DATASET ENTRIES:
++++++++

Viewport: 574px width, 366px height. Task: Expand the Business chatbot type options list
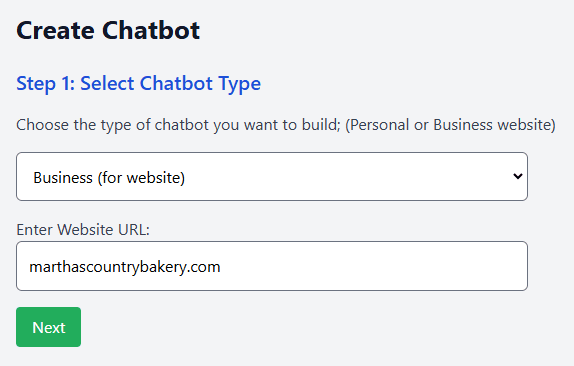[x=272, y=176]

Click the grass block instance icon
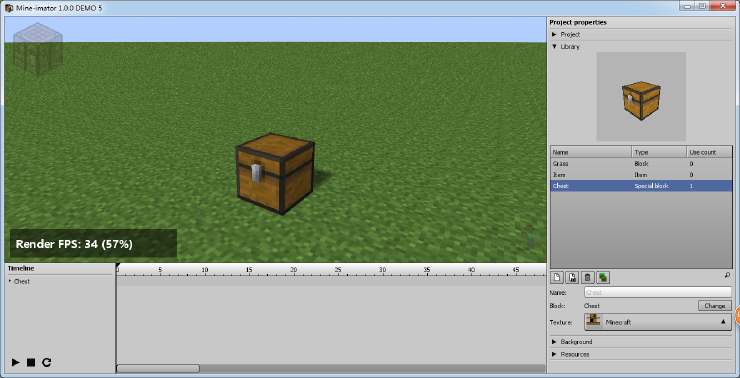(602, 277)
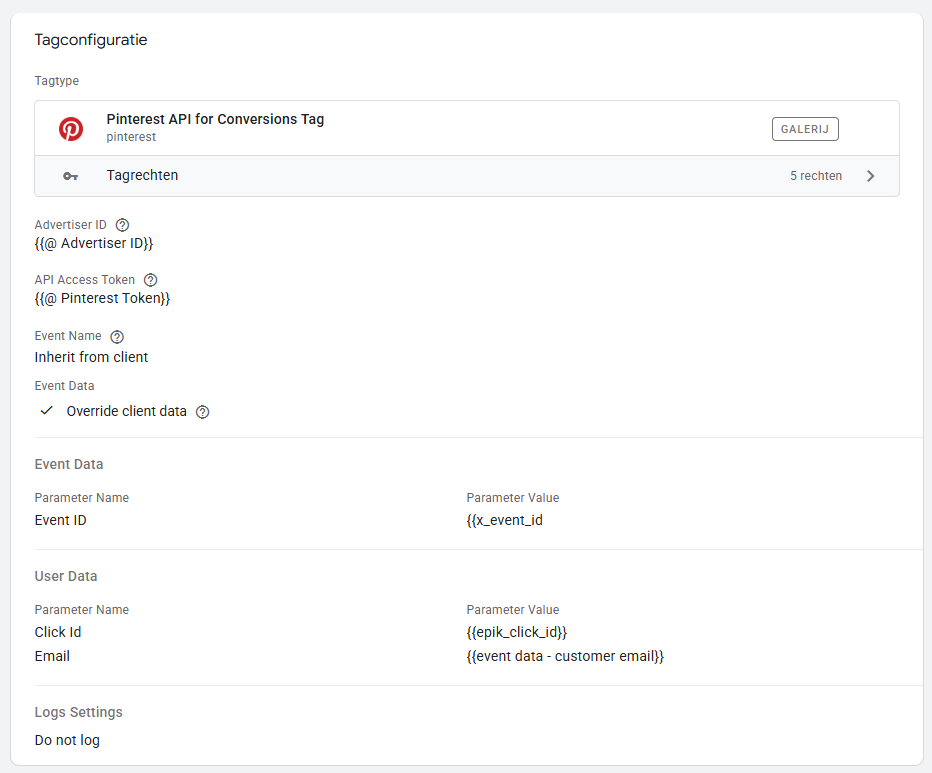Click the 5 rechten label
The width and height of the screenshot is (932, 773).
click(815, 176)
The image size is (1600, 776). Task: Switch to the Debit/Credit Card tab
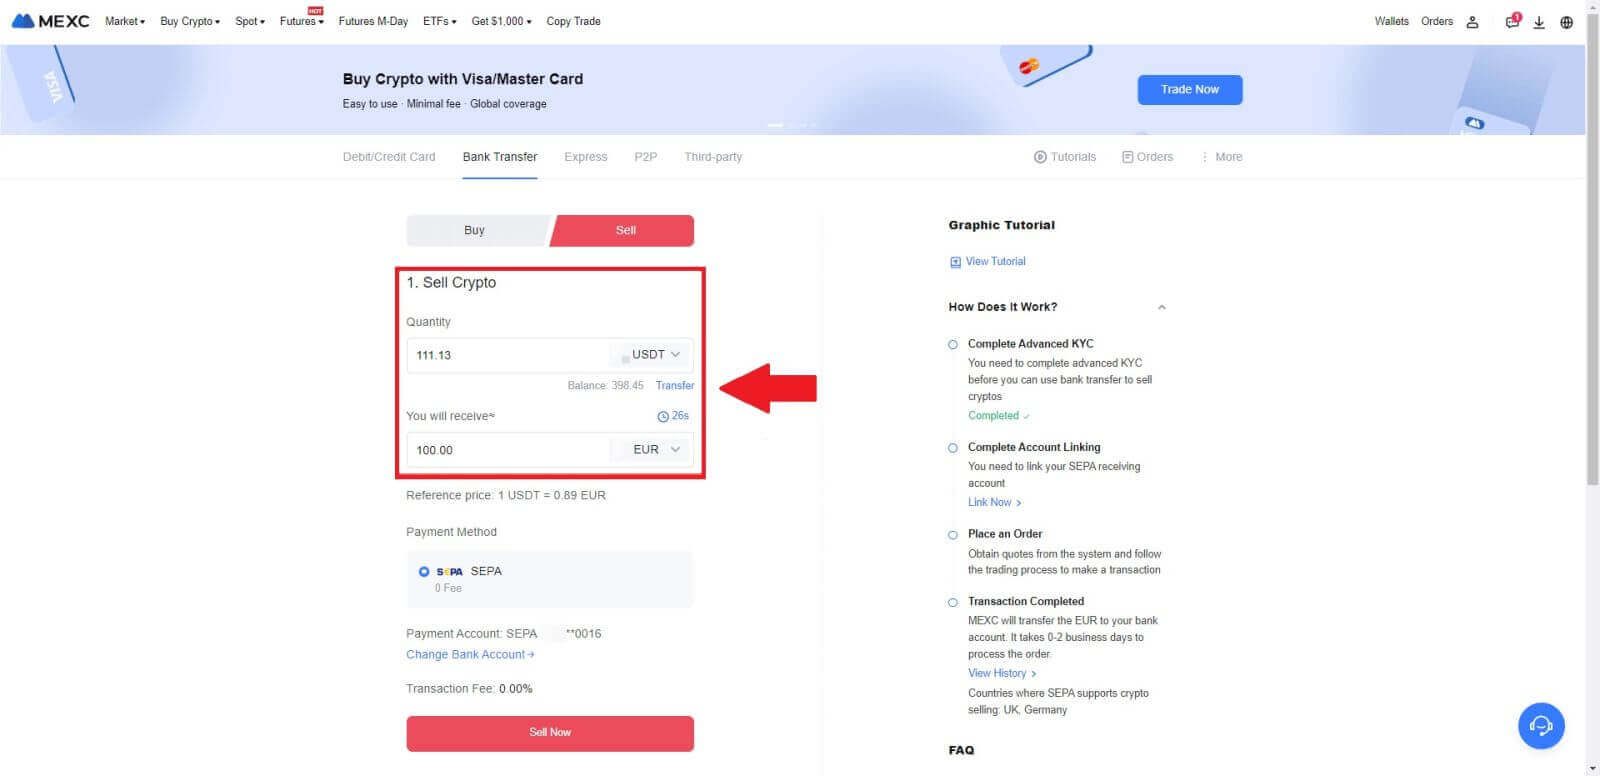tap(389, 157)
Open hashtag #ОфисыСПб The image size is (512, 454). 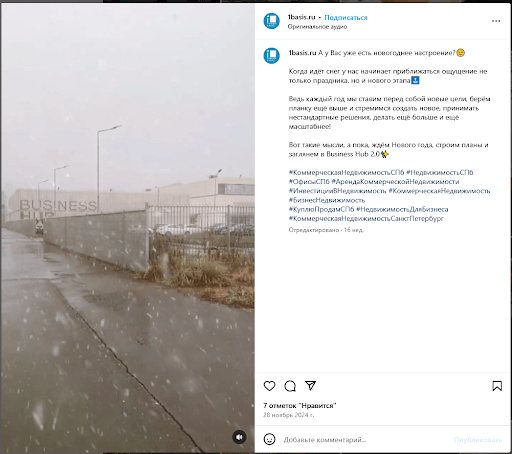[x=309, y=182]
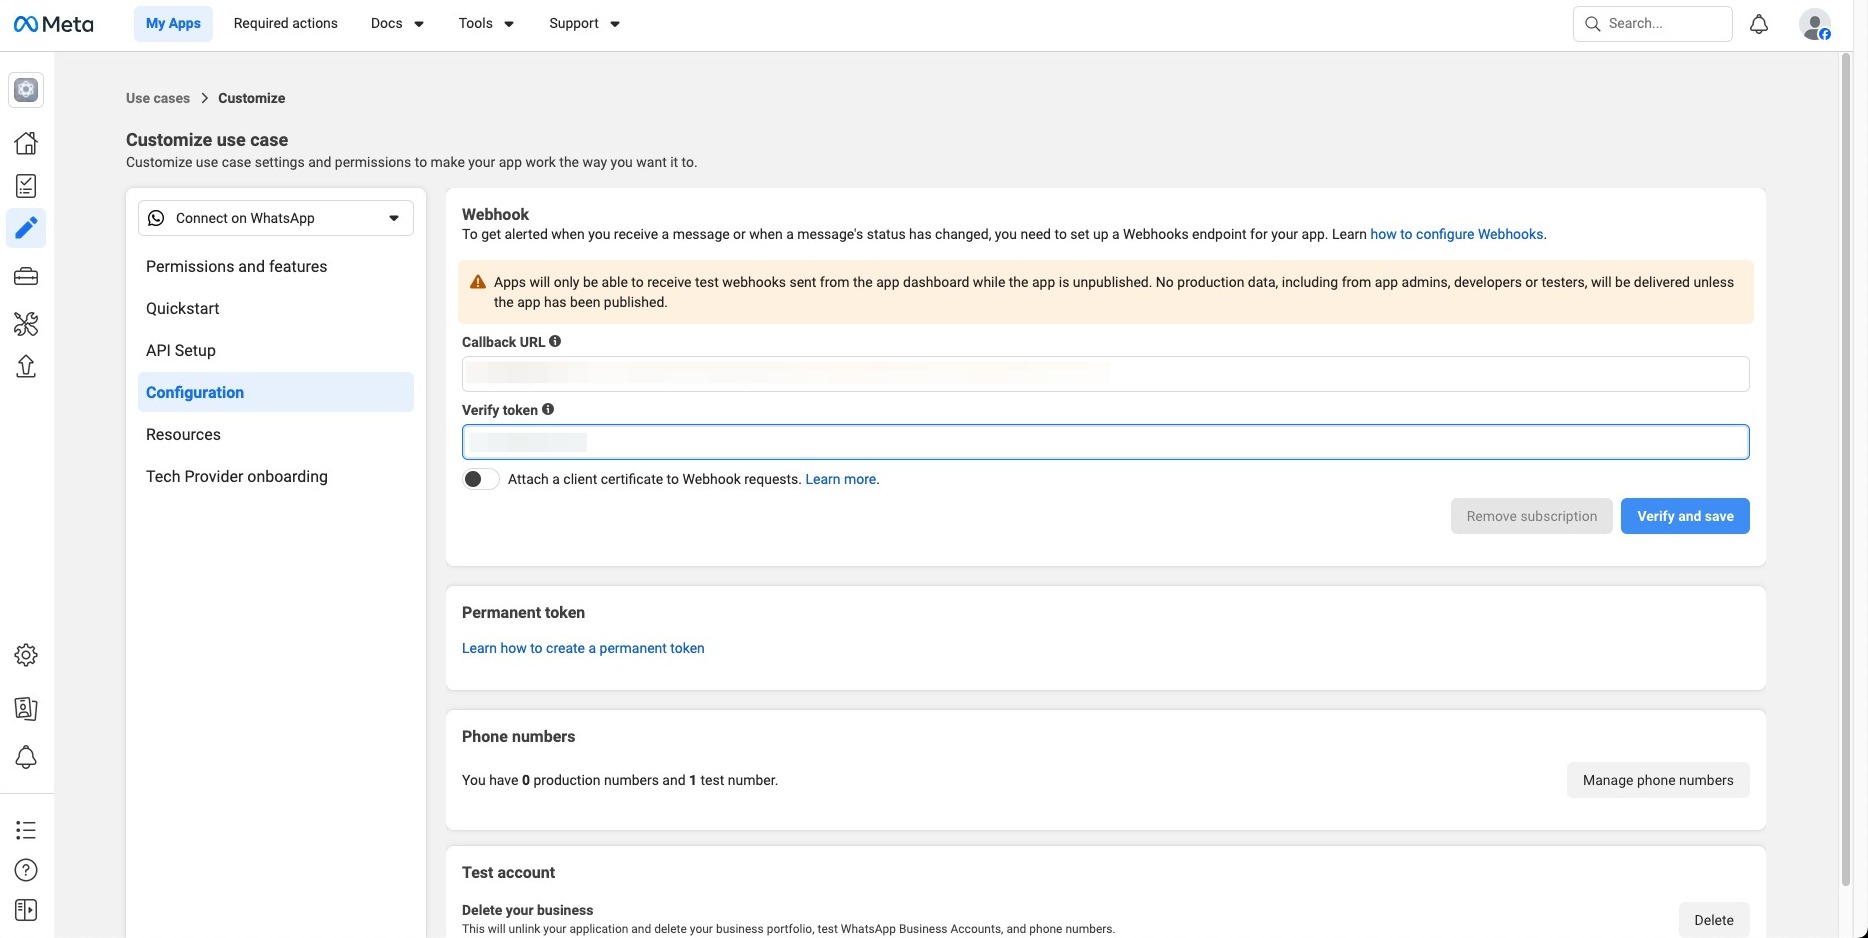Toggle the client certificate switch
The image size is (1868, 938).
(480, 480)
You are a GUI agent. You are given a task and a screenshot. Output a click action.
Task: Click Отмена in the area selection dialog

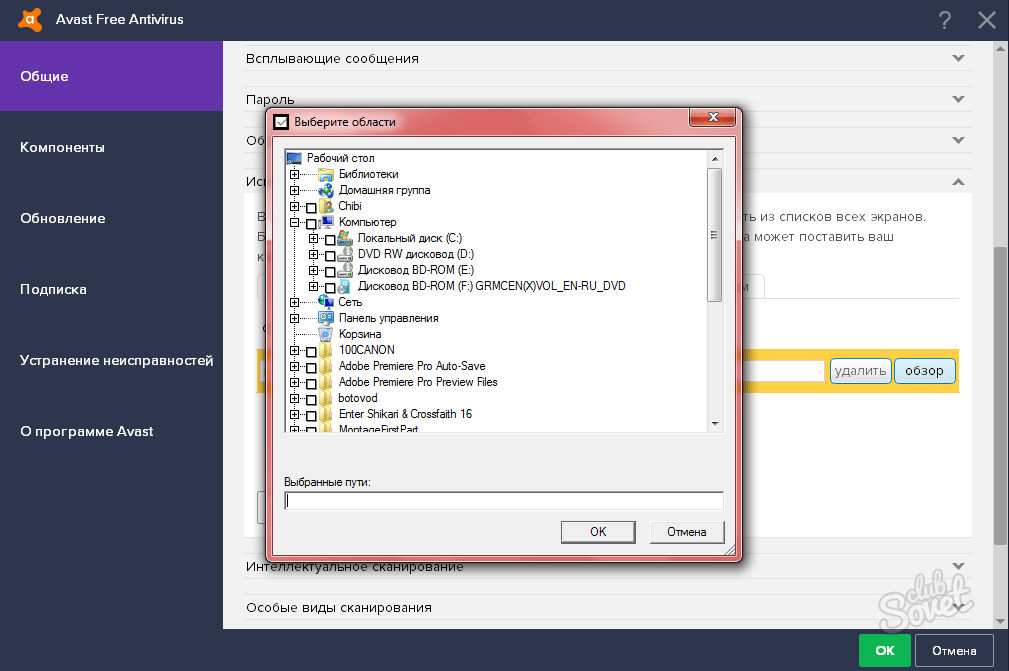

++++++++

Please output an exact repetition of the lines from the line containing "You are a GUI" to the end of the records, both included, with no pictures and no additional text.

ANSWER TO THIS PROBLEM:
You are a GUI agent. You are given a task and a screenshot. Output a click action.
Task: Click Отмена in the area selection dialog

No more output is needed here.